[Material for this task Boundary: Start]

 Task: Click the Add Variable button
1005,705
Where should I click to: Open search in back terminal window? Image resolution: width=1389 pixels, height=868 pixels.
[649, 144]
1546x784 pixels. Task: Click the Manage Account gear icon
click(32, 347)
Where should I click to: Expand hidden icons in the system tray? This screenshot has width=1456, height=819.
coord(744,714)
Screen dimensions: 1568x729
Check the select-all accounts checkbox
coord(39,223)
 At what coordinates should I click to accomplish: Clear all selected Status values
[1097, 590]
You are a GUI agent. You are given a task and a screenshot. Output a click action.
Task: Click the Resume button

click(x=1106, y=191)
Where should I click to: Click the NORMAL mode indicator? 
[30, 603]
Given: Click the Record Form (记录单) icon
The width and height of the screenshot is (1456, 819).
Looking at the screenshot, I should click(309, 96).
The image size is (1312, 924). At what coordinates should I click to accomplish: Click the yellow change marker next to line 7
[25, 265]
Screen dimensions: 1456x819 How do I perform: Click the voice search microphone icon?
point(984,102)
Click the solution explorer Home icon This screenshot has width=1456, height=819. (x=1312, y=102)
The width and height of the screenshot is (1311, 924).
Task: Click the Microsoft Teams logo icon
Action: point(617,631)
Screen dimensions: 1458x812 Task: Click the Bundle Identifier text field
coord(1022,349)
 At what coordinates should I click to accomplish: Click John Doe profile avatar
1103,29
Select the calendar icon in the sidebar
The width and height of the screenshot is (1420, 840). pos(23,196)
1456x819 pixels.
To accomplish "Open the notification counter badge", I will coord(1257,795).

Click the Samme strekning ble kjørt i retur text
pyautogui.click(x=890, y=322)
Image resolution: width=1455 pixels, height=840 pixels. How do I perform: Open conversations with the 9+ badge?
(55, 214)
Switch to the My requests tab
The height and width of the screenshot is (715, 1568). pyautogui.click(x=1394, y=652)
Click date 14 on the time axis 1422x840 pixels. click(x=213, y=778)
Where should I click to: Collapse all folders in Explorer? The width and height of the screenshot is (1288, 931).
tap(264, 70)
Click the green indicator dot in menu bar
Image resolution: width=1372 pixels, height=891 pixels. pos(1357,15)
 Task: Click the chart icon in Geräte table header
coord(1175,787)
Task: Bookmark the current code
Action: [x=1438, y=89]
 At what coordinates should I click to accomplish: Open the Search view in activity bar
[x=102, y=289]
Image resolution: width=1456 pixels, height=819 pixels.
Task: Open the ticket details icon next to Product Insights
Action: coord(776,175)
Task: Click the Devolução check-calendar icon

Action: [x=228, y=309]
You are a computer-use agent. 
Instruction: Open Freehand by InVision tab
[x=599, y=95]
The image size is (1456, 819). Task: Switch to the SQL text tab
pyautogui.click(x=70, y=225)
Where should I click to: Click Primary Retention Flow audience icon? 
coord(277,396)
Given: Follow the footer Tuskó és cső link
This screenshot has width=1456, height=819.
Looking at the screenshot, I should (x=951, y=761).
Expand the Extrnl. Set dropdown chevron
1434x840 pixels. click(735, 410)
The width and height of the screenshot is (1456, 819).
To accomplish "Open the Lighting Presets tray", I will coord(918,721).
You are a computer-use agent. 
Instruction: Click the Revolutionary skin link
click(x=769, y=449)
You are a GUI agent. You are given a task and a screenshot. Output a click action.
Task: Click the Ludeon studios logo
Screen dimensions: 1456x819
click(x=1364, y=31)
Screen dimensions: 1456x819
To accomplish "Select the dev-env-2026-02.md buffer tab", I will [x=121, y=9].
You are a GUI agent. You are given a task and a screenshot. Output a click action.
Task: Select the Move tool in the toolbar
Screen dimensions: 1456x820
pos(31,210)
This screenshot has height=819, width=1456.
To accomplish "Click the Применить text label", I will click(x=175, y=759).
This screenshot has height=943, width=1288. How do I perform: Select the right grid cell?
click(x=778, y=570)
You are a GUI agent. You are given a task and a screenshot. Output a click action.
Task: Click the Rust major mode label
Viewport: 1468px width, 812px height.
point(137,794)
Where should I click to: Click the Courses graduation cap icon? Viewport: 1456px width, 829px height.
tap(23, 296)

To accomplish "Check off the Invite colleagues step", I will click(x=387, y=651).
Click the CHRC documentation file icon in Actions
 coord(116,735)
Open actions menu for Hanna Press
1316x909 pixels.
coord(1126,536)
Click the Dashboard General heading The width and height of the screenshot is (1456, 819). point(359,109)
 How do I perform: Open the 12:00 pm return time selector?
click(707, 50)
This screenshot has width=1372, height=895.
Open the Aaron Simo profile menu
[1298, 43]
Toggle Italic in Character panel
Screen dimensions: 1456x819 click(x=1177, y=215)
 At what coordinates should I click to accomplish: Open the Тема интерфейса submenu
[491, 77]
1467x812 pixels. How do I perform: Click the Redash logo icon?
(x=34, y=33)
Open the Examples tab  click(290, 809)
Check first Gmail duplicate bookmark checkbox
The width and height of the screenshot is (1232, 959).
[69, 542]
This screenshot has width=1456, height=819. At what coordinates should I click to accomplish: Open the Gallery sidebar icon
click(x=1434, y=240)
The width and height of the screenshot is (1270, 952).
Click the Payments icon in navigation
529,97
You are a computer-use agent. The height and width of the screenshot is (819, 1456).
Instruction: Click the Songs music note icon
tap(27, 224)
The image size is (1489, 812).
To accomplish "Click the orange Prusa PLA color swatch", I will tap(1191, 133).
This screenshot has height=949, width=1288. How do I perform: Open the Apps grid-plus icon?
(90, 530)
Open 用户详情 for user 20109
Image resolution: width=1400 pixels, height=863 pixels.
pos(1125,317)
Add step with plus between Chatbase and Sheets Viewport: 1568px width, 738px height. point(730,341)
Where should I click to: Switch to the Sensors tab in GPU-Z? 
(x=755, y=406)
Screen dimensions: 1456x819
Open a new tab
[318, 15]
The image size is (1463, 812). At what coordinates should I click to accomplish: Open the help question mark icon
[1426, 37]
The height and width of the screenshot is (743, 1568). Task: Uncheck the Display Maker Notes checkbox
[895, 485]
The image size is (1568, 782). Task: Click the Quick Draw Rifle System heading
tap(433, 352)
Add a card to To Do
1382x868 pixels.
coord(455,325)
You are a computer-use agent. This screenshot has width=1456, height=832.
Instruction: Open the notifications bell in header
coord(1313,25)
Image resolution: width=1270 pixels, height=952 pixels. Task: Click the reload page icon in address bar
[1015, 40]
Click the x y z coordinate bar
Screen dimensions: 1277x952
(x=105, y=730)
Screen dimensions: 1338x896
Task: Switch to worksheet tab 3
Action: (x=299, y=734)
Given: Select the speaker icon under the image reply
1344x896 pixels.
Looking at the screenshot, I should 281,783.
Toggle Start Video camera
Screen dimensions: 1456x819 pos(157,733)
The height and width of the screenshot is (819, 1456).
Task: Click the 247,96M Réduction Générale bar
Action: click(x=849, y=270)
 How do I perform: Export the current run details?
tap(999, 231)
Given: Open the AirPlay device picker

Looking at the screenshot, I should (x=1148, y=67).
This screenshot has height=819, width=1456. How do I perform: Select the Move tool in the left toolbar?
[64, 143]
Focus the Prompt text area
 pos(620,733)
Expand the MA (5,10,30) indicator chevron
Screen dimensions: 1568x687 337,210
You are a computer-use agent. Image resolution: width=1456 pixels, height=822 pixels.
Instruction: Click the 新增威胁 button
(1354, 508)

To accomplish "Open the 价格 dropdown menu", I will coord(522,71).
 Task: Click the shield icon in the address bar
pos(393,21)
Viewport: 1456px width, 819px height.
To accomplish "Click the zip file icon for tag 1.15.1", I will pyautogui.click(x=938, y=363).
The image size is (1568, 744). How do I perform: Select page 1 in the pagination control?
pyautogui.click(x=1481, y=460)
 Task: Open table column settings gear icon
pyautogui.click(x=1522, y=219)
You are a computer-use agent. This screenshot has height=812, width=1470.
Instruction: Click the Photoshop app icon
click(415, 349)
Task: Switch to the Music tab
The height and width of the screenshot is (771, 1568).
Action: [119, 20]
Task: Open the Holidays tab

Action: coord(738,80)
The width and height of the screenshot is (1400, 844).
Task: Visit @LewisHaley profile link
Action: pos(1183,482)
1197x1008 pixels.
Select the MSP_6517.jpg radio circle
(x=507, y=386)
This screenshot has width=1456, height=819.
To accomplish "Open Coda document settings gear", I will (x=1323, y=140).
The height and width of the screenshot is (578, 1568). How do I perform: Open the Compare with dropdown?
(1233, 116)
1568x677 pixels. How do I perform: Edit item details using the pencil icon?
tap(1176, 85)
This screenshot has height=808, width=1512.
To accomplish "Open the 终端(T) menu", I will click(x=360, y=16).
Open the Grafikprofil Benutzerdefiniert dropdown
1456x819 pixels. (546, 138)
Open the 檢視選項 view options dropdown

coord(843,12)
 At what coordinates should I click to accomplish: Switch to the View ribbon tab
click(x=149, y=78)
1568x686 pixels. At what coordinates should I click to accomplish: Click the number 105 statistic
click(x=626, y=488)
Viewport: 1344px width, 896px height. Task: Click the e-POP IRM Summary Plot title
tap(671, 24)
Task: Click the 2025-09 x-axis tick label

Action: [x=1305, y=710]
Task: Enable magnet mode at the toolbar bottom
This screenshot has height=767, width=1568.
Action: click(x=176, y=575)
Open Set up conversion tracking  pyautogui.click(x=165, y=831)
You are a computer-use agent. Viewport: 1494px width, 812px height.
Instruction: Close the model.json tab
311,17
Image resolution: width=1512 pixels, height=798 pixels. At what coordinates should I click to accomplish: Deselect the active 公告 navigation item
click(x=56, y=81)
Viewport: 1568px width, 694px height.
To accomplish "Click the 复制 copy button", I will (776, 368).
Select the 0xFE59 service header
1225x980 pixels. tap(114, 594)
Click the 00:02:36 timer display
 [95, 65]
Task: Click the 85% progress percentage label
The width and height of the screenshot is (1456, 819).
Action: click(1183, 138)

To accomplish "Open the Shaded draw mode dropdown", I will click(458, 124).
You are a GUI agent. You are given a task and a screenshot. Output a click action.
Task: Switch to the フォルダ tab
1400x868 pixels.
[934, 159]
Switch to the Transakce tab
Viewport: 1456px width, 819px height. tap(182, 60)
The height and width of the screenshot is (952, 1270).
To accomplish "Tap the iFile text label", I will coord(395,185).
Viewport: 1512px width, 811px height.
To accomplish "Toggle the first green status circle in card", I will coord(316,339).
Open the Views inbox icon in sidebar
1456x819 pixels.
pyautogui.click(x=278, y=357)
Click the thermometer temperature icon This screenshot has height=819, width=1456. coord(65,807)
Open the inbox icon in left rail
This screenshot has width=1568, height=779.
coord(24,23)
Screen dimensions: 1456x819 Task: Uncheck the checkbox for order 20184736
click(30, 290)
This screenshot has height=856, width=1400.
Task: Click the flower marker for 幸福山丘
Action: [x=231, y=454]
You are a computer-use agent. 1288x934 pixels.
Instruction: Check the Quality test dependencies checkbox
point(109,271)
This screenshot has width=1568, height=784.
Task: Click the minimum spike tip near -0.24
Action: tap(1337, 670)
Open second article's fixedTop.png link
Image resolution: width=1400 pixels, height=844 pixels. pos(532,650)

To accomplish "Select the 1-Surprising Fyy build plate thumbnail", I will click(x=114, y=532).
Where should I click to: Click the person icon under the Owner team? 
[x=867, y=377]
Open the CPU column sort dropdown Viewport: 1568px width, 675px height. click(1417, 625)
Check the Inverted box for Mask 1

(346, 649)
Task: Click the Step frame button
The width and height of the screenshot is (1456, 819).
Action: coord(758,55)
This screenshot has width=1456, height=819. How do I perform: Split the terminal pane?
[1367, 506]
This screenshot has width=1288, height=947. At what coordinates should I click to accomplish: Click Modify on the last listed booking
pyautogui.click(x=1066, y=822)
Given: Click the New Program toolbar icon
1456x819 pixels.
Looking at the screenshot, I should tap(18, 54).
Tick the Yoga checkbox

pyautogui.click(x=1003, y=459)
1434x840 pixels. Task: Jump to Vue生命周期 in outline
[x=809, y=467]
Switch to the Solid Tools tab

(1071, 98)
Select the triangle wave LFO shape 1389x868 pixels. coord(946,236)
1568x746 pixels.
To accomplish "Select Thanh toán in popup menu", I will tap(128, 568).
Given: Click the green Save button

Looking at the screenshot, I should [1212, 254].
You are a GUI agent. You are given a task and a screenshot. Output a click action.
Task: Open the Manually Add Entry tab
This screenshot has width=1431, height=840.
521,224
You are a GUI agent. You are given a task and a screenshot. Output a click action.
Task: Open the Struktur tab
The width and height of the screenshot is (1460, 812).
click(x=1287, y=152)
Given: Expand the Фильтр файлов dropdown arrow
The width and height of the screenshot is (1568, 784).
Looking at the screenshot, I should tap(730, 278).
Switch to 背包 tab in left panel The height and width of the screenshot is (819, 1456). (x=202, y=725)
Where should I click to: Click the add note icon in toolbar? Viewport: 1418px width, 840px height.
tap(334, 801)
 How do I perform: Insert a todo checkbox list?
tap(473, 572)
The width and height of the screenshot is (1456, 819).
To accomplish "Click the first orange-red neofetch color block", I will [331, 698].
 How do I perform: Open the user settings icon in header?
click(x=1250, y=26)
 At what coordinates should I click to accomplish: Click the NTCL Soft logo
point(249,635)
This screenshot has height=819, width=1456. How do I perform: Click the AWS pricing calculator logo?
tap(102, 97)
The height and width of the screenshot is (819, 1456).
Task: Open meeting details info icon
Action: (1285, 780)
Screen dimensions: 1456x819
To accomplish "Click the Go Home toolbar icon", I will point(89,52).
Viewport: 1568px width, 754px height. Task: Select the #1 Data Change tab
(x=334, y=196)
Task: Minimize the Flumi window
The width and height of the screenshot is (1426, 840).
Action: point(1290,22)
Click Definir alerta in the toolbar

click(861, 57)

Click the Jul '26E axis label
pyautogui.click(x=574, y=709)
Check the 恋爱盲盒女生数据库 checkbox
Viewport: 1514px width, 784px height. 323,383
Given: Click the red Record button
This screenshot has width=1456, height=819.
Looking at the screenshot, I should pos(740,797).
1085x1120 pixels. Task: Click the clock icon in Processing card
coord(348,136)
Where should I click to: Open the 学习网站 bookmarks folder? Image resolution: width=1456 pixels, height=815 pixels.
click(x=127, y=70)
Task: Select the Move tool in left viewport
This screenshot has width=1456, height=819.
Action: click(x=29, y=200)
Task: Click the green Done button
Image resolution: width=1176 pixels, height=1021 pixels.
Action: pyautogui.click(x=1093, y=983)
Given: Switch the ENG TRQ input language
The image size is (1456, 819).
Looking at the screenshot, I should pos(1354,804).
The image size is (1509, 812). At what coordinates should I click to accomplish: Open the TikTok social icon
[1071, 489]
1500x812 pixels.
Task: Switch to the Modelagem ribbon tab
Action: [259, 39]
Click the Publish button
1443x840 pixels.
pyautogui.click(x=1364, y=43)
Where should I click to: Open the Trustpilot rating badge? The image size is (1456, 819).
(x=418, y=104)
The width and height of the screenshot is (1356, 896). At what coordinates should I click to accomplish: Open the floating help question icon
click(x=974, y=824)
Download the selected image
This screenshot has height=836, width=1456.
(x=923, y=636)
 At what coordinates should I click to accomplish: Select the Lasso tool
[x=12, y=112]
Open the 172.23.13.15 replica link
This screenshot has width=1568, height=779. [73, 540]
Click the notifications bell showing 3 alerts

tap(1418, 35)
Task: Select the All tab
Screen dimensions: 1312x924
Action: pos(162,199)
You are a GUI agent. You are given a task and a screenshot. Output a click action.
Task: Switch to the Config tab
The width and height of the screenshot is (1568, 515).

[Material for this task Boundary: End]

Your assignment:
Reproduce exactly the lines above from the line with "Click the Dashboard" to the line with "This screenshot has width=1372, height=895.", including both, and add nothing.

Solution to the exercise:
Click the Dashboard General heading The width and height of the screenshot is (1456, 819). point(359,109)
 How do I perform: Open the 12:00 pm return time selector?
click(707, 50)
This screenshot has width=1372, height=895.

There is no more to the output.